═════ Extracted records ═════

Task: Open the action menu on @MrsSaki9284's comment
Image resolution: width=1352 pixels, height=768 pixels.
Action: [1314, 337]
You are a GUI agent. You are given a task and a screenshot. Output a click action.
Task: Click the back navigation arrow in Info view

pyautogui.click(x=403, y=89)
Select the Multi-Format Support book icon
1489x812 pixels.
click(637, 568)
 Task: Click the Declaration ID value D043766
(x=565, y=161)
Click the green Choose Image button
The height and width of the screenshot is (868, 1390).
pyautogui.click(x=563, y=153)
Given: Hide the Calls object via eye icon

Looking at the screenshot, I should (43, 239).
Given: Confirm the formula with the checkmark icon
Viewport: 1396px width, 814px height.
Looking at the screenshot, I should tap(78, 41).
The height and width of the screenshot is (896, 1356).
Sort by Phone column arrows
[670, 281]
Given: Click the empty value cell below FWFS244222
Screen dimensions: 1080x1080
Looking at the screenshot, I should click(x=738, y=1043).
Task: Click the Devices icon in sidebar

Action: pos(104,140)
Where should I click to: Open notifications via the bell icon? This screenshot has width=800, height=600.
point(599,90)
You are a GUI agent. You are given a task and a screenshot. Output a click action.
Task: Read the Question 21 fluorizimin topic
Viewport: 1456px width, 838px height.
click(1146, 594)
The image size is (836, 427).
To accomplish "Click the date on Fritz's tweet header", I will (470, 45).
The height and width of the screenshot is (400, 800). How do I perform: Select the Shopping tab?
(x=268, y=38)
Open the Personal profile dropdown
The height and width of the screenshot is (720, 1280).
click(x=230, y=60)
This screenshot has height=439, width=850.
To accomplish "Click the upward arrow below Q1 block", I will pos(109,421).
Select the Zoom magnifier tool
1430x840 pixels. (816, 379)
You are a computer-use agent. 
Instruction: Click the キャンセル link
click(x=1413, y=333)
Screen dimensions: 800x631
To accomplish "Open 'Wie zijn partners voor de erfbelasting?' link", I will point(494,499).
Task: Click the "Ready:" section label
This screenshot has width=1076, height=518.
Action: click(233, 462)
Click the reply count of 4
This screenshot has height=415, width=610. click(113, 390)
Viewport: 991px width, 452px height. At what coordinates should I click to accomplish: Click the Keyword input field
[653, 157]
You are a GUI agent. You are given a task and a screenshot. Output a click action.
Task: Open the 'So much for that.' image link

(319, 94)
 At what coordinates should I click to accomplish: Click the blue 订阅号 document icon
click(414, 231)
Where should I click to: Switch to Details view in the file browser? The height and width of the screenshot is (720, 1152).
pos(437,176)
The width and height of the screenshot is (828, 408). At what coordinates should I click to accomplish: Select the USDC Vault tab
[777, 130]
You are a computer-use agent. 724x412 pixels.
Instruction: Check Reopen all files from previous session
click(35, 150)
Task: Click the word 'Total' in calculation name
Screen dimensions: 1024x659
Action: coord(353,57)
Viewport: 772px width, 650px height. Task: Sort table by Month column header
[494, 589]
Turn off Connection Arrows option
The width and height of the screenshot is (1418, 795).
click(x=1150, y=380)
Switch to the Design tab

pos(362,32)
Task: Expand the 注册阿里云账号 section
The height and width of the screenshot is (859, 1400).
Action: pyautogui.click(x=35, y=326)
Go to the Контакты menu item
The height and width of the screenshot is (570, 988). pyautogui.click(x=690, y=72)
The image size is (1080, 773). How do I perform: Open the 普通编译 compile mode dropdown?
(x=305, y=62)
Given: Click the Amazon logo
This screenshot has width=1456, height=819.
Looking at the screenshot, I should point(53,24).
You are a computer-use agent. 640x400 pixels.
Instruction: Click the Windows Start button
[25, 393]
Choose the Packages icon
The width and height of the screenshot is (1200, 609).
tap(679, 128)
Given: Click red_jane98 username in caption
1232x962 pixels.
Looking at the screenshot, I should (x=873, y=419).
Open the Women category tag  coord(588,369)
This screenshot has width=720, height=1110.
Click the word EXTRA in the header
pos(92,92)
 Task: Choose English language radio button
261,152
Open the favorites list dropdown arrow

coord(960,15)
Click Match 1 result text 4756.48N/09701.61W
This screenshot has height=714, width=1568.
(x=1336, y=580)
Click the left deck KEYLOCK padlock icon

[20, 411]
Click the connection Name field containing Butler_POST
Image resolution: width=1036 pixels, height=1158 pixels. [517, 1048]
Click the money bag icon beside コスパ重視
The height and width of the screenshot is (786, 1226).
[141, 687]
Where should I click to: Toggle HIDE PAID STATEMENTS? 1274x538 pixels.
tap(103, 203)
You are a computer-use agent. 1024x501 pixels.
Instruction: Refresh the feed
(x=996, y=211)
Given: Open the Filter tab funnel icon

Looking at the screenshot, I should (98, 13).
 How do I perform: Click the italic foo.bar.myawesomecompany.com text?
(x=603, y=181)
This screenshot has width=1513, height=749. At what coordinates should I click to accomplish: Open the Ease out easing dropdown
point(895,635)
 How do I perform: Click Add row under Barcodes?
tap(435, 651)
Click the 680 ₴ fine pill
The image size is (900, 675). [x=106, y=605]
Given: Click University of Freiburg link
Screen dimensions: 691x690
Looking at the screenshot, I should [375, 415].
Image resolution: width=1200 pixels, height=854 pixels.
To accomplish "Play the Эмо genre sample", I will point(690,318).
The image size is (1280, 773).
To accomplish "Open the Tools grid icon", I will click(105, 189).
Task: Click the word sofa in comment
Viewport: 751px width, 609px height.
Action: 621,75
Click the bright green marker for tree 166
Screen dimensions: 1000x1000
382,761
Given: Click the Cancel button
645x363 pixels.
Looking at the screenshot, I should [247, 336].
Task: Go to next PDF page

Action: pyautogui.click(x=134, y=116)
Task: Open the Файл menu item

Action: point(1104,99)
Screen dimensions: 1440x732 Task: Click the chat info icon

═════

#### Work task
Could you filter the material above and copy each line that holds the word "will"?

#### Task output
To accomplish "Click the date on Fritz's tweet header", I will (470, 45).
To accomplish "Click the upward arrow below Q1 block", I will pos(109,421).
To accomplish "Open 'Wie zijn partners voor de erfbelasting?' link", I will point(494,499).
To accomplish "Play the Эмо genre sample", I will point(690,318).
To accomplish "Open the Tools grid icon", I will click(105, 189).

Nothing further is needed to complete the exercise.